The CCICD advocated better waste management through clearer garbage classification and public education.
Most industrialized countries are able to achieve much higher landfill diversion rates than China. Ontario has set a goal of 60 percent diversion by 2008, and most Canadian cities recycle or utilize around half of their waste to prevent it going to landfills.
Waste disposal is one of many environmental challenges facing China, as rapid economic expansion has placed enormous pressure on the country’s ecological resources. Reducing solid waste is one of the goals set forth in the country’s latest Five Year Plan, which includes unprecedented amounts of environmental funding, as political attention has been drawn to the issue by near critical problems in many areas.
Solutions to municipal solid waste management are varied, and rely on two general approaches: targeting a reduction or diversion of waste at the collection point, and disposing of collected waste through various technological methods. The former method can be seen in public education programs, and recycling initiatives such as ‘blue box’ programs which can collect paper, plastic, and aluminum for recycling, as well as organic waste for compost.
Technology-based disposal methods included gasification of solid waste, which can produce electricity while incinerating waste. This avoids many of the air pollutants associated with traditional thermal incineration, although incineration has been the favoured disposal method employed in China recently.
Richway Environmental Technologies Ltd. is one Canadian company which has successfully engaged in the waste management market in China.
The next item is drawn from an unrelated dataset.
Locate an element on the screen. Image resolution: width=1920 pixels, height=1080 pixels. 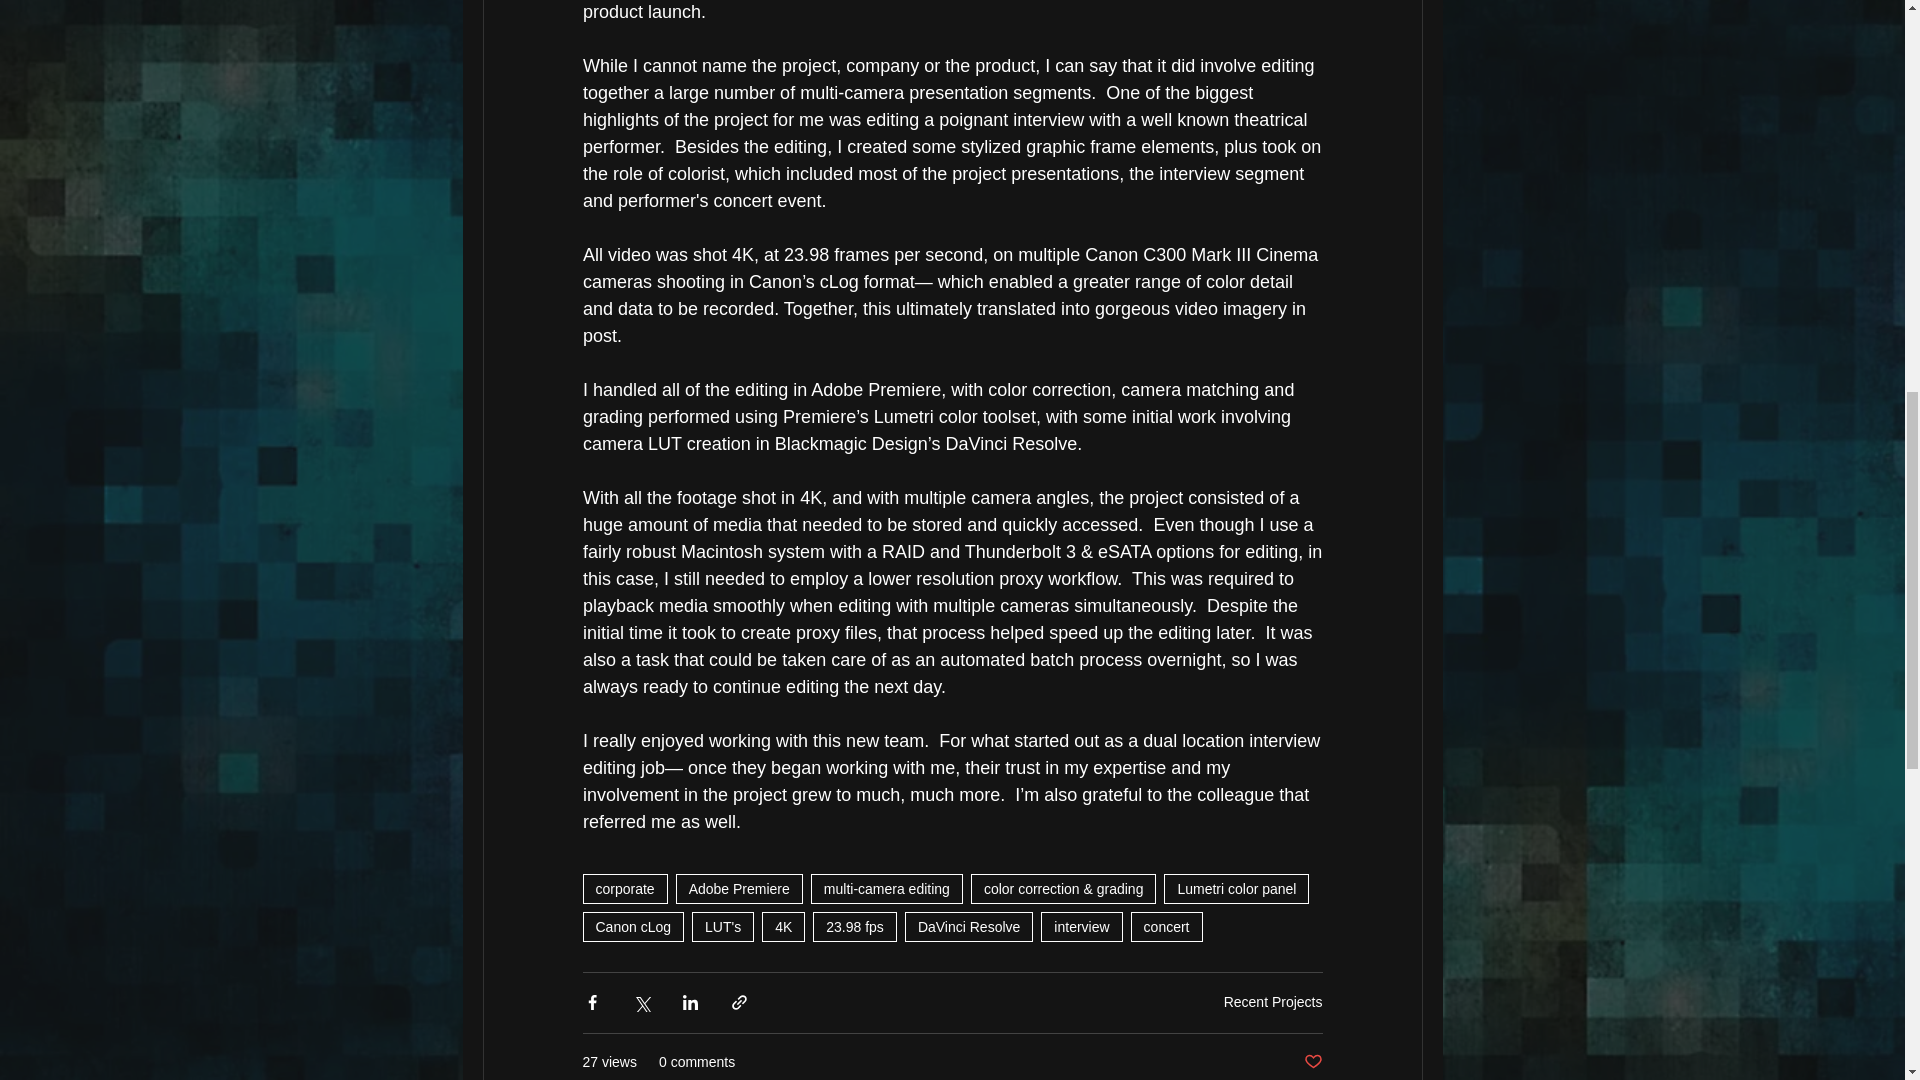
Adobe Premiere is located at coordinates (738, 888).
The Richmond, BC-based firm has several projects underway in China, including an industrial waste incinerator, two municipal waste combustors, and a landfill leachate treatment facility – all four are government owned. The company is also engaged in a joint venture to construct a municipal solid waste facility in Guangdong Province, and is planning several other waste projects in China.
The U.S Commercial Service reports that recent government budgets have allocated significant resources for environmental technologies for solid waste management.
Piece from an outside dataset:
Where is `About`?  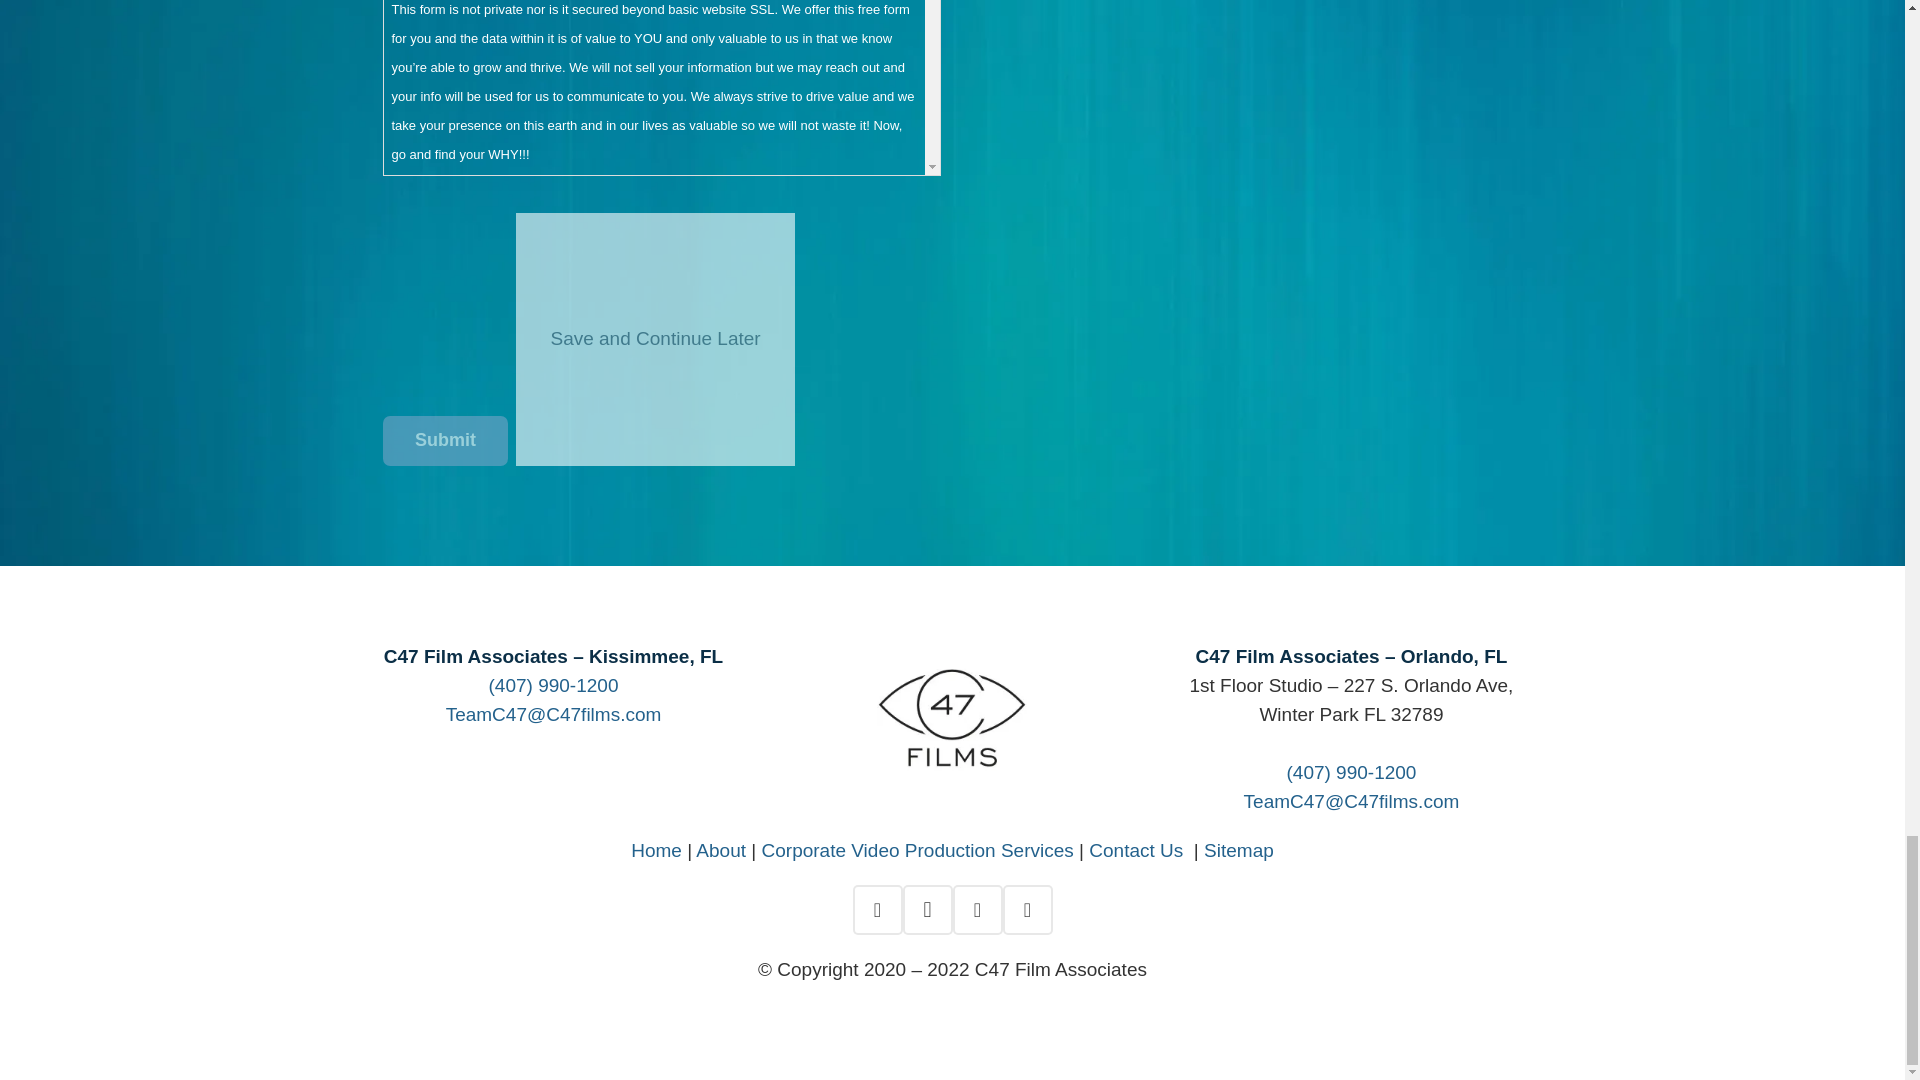 About is located at coordinates (720, 850).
“China is increasingly using market mechanisms for solid waste management, and are looking abroad for expertise. Foreign companies that enter the market now will be well positioned for future growth,” reports the Service.
Continuing with current trends, there will likely be further growth in the number of incineration projects. Therefore emissions equipment and technologies that help control ash management are good prospects.
Resource recycling technologies also offer potential, though it should noted that many recyclable items are collected by scavengers before they reach the landfill. Metal recycling is the most promising area, as China’s need for raw metals outstrips its current supply.